Après le sommet artistique – peut-être avec un peu de recul, le plus bel album de sa longue carrière pourtant déjà riche en chefs d’œuvre incontournables – de Pushing the Sky Away, quelque chose s’est brisé dans la vie de Nick Cave, on le sait. Le décès accidentel, terrible épreuve pour tout parent qui doit ainsi affronter frontalement la Mort, loin, bien loin, des poses romantiques dont les poètes maudits se sont toujours affublés, de son fils de 15 ans a également provoqué une rupture radicale dans l’Art de celui qui était arrivé, après une longue vie / carrière chaotique, à une reconnaissance générale. Ne plus faire de musique n’était certainement pas possible pour lui, mais poursuivre comme si de rien n’était non plus. L’arrivée de la pandémie a mis fin aux projets de tournée des Bad Seeds, alors qu’on sait bien combien la scène est un élément essentiel pour Cave, qui transcende régulièrement le rituel rock’n’rollien en une offrande émotionnellement inouïe ; elle a également été l’opportunité, on le réalise a posteriori avec la parution de ce Carnage si bien et si mal nommé à la fois, pour Cave de redéfinir profondément sa musique.

Skeleton Tree et Ghosteen signalaient un virage plus « atmosphérique » de la musique de Nick Cave, où les mélodies seraient moins importantes que les mots, où l’offrande de la violence serait sacrifiée à la transmission pure et brute des sentiments, où l’extase et la transe (quasi mystique, on le sait) qui sous-tendaient la majorité de ses grandes chansons seraient abandonnées pour une sorte de contemplation dévastée. Le live épuré Idiot Prayer confirmait cette tendance, même si le piano « classique » se substituait pour un temps à l’électronique. Et on commençait à entendre autour de nous des critiques qu’on n’aurait pas cru possibles, une paire d’années auparavant : « marre de cette voix pleurnicharde », « de la musique déprimante », « des disques chiants ». Et on lisait des articles qui se gaussaient de l’arrivée de l’âge chez ce fou qui ne semblaient plus furieux, et ne faisait plus que pleurer. Et ce n’est pas Carnage, disque en creux, disque d’absence, disque de désespoir atone, disque de colère tellement sourde qu’elle en devient parfois à peine audible, qui va changer les choses. Mais savez-vous ? C’est très bien comme ça : Nick Cave n’a certainement plus besoin de succès populaire, alors qu’il devait remplir – hérésie impensable – l’Accor Arena lors de sa tournée annulée ; quant à nous, ses fans de la première heure, nous n’avons certes pas besoin de le partager avec le commun des mortels.
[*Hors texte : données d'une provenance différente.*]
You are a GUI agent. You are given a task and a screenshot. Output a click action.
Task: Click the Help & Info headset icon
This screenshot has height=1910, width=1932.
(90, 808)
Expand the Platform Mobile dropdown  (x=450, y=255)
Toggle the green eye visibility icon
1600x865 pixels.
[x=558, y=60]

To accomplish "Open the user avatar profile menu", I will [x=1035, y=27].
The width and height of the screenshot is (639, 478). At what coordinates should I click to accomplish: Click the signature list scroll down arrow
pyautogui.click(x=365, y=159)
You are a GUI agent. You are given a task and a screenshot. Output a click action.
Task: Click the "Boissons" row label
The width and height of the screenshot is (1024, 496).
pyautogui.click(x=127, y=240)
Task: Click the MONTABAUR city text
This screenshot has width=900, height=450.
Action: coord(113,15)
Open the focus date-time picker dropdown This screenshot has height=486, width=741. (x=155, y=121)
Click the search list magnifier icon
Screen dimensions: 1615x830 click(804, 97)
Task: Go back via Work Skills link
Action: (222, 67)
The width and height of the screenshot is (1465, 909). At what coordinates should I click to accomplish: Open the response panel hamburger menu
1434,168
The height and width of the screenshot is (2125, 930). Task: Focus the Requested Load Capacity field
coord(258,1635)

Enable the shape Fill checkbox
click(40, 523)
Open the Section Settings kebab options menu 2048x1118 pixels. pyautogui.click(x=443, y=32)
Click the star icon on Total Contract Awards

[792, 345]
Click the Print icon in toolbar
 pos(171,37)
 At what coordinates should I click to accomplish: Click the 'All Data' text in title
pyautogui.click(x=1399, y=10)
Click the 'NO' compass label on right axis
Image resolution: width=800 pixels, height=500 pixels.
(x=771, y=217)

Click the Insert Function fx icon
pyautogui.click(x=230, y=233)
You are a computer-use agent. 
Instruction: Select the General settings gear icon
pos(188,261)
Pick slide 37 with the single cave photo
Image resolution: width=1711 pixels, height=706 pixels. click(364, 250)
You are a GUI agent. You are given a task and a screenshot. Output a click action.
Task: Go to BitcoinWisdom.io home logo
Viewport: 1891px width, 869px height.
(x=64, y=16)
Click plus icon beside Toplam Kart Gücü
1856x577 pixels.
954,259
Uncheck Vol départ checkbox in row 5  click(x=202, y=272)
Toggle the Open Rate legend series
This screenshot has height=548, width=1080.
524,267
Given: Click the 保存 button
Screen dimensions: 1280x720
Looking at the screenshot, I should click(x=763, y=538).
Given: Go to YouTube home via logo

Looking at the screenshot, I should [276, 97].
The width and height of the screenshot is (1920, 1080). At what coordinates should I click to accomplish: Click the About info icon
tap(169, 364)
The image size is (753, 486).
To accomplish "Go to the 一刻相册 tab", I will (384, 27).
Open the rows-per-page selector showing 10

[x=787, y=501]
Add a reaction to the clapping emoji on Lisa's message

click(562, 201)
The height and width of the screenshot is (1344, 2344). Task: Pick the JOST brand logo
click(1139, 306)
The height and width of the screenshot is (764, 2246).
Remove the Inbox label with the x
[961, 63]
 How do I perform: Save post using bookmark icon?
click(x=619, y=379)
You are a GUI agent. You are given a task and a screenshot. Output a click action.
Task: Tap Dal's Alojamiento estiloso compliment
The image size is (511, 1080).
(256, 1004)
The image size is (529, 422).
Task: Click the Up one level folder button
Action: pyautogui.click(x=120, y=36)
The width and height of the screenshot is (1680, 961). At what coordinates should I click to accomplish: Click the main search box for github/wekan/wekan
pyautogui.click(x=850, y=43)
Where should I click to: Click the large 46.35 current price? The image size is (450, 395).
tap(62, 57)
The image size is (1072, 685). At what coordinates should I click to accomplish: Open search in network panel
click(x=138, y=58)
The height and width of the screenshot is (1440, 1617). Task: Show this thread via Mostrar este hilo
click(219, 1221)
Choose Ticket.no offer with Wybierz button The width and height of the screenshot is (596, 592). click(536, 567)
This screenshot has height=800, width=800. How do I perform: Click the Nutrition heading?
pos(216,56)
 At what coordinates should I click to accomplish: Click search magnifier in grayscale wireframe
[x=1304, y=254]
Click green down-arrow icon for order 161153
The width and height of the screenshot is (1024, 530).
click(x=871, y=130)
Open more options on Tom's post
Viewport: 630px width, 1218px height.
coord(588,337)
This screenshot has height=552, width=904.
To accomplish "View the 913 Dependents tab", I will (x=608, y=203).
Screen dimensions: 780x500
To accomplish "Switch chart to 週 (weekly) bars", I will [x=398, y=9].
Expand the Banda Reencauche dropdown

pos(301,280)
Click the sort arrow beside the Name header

Carnage est signé Nick Cave & Warren Ellis, un duo officiellement responsable jusqu’à ce jour seulement de BO – souvent magistrales – de films, et cet album inattendu, enregistré dans la solitude forcée du confinement, ressemble en effet plus à une « musique de film » - chantée, cette fois - qu’à un disque de rock traditionnel. Il ravira donc ceux qui sont prêts à accompagner Cave jusqu’au bout du chemin, et dépitera encore plus ceux qui attendent toujours un album de l’efficacité d’un Let Love In (un disque impérial, là n’est pas la question).

Evidemment des phrases comme « I’ll shoot you in the fucking face if you only think of coming around here ! /… / I will shoot you all for free if you so much as look at me » (Je vais tirer en plein dans ta p… de gueule si tu penses seulement venir ici… / Je vous abattrai tous gratuitement si vous ne faites même que me regarder… ) dans le radical White Elephant prouvent bien que la colère n’est qu’atténuée, qu’elle peut ressurgir à tout instant. Et que peut-être que Cave et Ellis ont encore en eux un nouvel album de Grinderman : sauvage, brutal, méchant. Qui sait ?

Evidemment des mélodies merveilleuses, il y en a encore, comme sur l’élégiaque Carnage, le majestueux – et terrible - Albuquerque (« We won't get to anywhere, darling / Anytime this year » - Nous n’irons nulle part cette année, mon amour…) ou encore le sublime Lavender Field, trois offrandes divines à la beauté transie, trois morceaux qui auraient pu figurer sans peine sur Ghosteen.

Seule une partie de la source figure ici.